#### Lesetext
********
E-Bass

Geschichte der Gitarre

Erste gitarrenähnliche Saiteninstrumente waren bereits im alten Ägypten populär. In der griechischen Antike wurde die Leier Kithara (kiq`ara) gespielt, von der sich der Name „Gitarre“ ableitet. Seit dieser Zeit waren verschiedenste Bauformen vieler Saiteninstrumente mit Resonanzkörper in Europa und besonders im arabischen Raum verbreitet.
Im frühen Mittelalter wurde die Laute von den Mauren nach Spanien gebracht, von ihr wurden Konstruktionsmerkmale übernommen, die zur Gitarre des Barock führten. Erst in der Mitte des 19. Jahrhunderts wurden in Spanien von Antonio de Torres erste Konzertgitarren heutiger Bauart hergestellt.

E-Bass

Im Gegensatz zu Akustischen Gitarren werden elektrische Gitarren, wie E-Bass, nur mit elektrischer Verstärkung verwendet. Diese haben einen massiven Korpus und klingen unverstärkt sehr leise. Da der Korpus auf den Klang keinen so großen Einfluss wie bei den akustischen Gitarren hat, sind vielerlei Bauformen zu finden. E-Bässe sind um einiges größer als E-Gitarren. Sie haben typischerweise eine Mensur von 875 mm und vier bis sechs Saiten, die in (H0)E1A1D2G2(C3) gestimmt sind.
********
#### Bereitgestellte Daten
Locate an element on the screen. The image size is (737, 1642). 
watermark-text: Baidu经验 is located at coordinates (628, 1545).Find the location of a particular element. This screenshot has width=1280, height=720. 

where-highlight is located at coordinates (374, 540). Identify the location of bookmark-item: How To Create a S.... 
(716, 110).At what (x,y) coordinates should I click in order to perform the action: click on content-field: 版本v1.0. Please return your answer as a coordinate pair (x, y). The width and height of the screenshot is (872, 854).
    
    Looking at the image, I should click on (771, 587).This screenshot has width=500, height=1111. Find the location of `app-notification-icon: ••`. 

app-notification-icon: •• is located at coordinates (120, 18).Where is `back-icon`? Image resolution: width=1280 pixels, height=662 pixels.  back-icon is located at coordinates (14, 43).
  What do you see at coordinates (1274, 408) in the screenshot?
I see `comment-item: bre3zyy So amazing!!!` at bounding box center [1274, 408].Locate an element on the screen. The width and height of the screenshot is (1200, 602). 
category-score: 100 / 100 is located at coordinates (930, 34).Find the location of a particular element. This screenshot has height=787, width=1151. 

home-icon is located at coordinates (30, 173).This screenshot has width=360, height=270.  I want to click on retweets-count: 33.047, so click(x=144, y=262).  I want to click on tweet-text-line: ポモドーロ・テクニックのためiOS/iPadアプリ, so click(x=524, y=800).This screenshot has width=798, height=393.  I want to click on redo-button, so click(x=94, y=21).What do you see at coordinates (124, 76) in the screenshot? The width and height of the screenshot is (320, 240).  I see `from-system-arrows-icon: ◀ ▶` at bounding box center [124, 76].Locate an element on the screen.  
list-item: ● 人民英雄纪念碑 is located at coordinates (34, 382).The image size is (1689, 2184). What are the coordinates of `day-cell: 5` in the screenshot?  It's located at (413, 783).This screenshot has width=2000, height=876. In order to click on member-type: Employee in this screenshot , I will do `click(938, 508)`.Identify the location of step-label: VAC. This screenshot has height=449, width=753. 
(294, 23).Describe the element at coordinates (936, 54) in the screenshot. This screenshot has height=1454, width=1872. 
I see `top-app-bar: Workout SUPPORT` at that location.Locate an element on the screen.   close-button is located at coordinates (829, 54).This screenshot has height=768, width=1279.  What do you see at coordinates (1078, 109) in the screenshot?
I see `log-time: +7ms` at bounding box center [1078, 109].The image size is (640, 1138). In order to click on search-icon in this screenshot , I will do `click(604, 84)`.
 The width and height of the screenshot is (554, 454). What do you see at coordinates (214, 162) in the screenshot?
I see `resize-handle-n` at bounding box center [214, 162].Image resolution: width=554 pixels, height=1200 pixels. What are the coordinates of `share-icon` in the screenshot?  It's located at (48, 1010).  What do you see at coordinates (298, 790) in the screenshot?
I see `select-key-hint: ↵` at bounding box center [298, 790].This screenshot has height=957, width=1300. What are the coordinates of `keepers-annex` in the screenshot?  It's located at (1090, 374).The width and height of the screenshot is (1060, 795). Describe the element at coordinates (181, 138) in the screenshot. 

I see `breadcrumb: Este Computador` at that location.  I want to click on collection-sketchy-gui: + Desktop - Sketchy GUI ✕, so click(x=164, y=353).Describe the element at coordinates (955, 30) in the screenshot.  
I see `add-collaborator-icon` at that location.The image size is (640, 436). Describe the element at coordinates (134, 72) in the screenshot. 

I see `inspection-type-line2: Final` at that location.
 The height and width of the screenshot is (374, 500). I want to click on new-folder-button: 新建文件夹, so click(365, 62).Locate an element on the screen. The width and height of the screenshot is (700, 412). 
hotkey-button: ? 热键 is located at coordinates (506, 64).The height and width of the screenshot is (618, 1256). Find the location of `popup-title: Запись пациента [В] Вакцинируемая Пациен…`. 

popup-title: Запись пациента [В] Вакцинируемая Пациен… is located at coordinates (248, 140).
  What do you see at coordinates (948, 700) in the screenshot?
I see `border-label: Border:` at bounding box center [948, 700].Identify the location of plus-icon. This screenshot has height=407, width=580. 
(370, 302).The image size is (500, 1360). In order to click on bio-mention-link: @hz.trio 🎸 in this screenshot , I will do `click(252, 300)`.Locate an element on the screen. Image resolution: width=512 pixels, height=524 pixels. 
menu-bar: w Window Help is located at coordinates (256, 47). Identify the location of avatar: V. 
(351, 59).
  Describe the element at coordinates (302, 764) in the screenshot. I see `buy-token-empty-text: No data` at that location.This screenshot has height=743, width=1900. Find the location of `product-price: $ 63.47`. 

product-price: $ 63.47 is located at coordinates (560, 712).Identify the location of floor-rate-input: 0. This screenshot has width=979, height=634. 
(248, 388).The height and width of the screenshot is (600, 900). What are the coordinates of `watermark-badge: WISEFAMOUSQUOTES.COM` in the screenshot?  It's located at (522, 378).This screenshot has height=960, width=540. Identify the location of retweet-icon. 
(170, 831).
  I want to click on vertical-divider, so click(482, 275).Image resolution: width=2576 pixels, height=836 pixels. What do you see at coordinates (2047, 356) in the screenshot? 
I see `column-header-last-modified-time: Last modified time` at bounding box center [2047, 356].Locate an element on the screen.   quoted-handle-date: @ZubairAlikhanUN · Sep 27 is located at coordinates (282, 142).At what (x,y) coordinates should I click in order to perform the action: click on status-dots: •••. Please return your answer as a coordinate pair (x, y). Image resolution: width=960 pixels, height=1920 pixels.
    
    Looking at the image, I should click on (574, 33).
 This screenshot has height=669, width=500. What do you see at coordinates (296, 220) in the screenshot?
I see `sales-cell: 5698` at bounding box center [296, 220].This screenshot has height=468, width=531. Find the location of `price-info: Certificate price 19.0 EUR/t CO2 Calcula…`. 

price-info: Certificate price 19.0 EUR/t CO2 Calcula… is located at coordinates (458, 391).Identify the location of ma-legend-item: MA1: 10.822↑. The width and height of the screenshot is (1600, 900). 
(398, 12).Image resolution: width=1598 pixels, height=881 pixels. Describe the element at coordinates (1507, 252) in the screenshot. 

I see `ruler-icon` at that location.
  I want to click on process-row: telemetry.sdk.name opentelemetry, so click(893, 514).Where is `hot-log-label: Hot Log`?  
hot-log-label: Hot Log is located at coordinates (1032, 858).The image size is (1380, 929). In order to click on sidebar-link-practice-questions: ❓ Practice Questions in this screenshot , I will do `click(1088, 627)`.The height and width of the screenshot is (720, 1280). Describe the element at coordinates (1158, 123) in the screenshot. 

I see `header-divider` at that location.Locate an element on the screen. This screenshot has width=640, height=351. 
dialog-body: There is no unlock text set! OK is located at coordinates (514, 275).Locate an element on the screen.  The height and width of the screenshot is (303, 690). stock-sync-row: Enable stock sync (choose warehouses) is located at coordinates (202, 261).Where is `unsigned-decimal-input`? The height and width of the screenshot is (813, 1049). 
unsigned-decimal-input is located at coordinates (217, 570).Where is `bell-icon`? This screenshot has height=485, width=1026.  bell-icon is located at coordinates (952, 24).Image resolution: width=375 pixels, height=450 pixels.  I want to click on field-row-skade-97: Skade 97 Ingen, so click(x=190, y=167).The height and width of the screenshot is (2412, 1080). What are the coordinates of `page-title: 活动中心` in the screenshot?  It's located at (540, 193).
********
#### Material erkunden
a – Gib den Lesetext wieder, beginnend bei „Erste gitarrenähnliche Saiteninstrumente“ und endend mit „heutiger Bauart hergestellt.“. Tausche dabei „Spanien“ gegen „Portugal“ aus.
b – Stimmen diese Aussagen mit dem Lesetext überein? Antworte jeweils mit Ja oder Nein und zitiere die entscheidenden Worte.
(i) Der Name „Gitarre“ leitet sich von der Kithara ab.
(ii) Die Laute kam im späten Mittelalter nach Spanien.
(iii) E-Bässe sind kleiner als E-Gitarren.
Stütze dich allein auf den Lesetext.

#### Lösungen
a –
Erste gitarrenähnliche Saiteninstrumente waren bereits im alten Ägypten populär. In der griechischen Antike wurde die Leier Kithara (kiq`ara) gespielt, von der sich der Name „Gitarre“ ableitet. Seit dieser Zeit waren verschiedenste Bauformen vieler Saiteninstrumente mit Resonanzkörper in Europa und besonders im arabischen Raum verbreitet.
Im frühen Mittelalter wurde die Laute von den Mauren nach Portugal gebracht, von ihr wurden Konstruktionsmerkmale übernommen, die zur Gitarre des Barock führten. Erst in der Mitte des 19. Jahrhunderts wurden in Portugal von Antonio de Torres erste Konzertgitarren heutiger Bauart hergestellt.

b –
(i) Ja: „von der sich der Name „Gitarre“ ableitet“
(ii) Nein: „Im frühen Mittelalter wurde die Laute von den Mauren nach Spanien gebracht“
(iii) Nein: „E-Bässe sind um einiges größer als E-Gitarren.“